E após esse grande grito de resistência, num fluxo de energia cósmica e ancestral, Amiri volta à cena pra dar um jab nos vermes racistas desse mundão com a faixa “Apollo/Rude Bwoy”, música que possivelmente integrará o próximo disco de Amiri, previsto pra sair nos próximos meses, ao contrário de “Monster Freestyle”, não confirmada na tracklist.
No som da vez - lançado anteontem, 24 de Outubro - o rapper dispara rajadas de flow, métricas e rimas multi-silábicas que acrescentam bem a base e ao ritmo denso da trap que inicia a dobradinha, com o rapper descendo o machado estilo Xangô. O rapper rebate críticas, assim como bate em mcs genéricos e em letras sem conteúdo, problematizando e elevando o nível lírico do rap nacional mais uma vez. Amiri também comenta sobre padrões introjetados no rap e na mídia, assim como rimas sobre preconceitos, e com toda aquela identidade afro forte que vai tomando de assalto também os beats, com um batuque de fundo e o beat oscilando e puxando pro boom-bap e claras influências do ragga e do miami bass, é a força ancestral e da diaspora dançando com a lírica afiada do MC.
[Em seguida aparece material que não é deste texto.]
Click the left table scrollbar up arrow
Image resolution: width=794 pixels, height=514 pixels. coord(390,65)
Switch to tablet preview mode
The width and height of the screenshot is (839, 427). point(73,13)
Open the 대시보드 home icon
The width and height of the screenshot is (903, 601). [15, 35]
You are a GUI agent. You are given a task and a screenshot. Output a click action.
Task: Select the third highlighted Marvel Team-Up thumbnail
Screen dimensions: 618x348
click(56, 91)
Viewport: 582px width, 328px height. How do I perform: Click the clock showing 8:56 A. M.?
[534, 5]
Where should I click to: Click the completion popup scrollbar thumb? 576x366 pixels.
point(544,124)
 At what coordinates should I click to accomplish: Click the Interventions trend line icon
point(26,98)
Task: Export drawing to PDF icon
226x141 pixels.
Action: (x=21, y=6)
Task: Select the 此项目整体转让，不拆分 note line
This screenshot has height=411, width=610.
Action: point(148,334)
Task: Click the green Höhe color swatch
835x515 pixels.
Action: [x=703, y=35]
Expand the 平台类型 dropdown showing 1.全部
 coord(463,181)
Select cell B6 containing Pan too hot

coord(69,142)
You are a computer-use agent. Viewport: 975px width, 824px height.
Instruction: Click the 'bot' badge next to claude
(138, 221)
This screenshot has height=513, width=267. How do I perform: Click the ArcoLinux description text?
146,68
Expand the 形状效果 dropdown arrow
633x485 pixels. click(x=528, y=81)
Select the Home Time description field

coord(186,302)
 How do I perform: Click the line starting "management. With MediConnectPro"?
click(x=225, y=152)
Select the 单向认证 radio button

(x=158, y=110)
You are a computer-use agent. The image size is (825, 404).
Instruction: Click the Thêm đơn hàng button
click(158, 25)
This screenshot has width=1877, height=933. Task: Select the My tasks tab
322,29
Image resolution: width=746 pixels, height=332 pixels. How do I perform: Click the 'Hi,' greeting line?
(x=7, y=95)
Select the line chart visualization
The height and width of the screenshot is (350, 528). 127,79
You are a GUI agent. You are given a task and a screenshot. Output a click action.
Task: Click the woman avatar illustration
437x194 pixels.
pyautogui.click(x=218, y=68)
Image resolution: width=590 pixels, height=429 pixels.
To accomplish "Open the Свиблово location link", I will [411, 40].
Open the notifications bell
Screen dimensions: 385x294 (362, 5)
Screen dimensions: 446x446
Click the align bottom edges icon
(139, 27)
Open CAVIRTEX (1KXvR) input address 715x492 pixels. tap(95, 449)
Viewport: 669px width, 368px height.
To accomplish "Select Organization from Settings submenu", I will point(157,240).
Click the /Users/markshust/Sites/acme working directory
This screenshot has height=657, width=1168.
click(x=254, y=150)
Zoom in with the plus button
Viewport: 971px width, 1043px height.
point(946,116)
Em tempos da cólera do conservadorismo, é muito bom termos artistas como Amiri, que utiliza na arte todo reflexo de sua vida e seus anéis de saturno, sua sensibilidade e militância/orgulho negro e periférico pra esclarecer muita coisa sobre o rap e suas “letra paia”, arte, racismo (sim, ele existe) dentre outras coisas e mostrar que depressão não é drama ou vitimismo, assim como o racismo velado e outras questões sérias enraizadas na nossa sociedade.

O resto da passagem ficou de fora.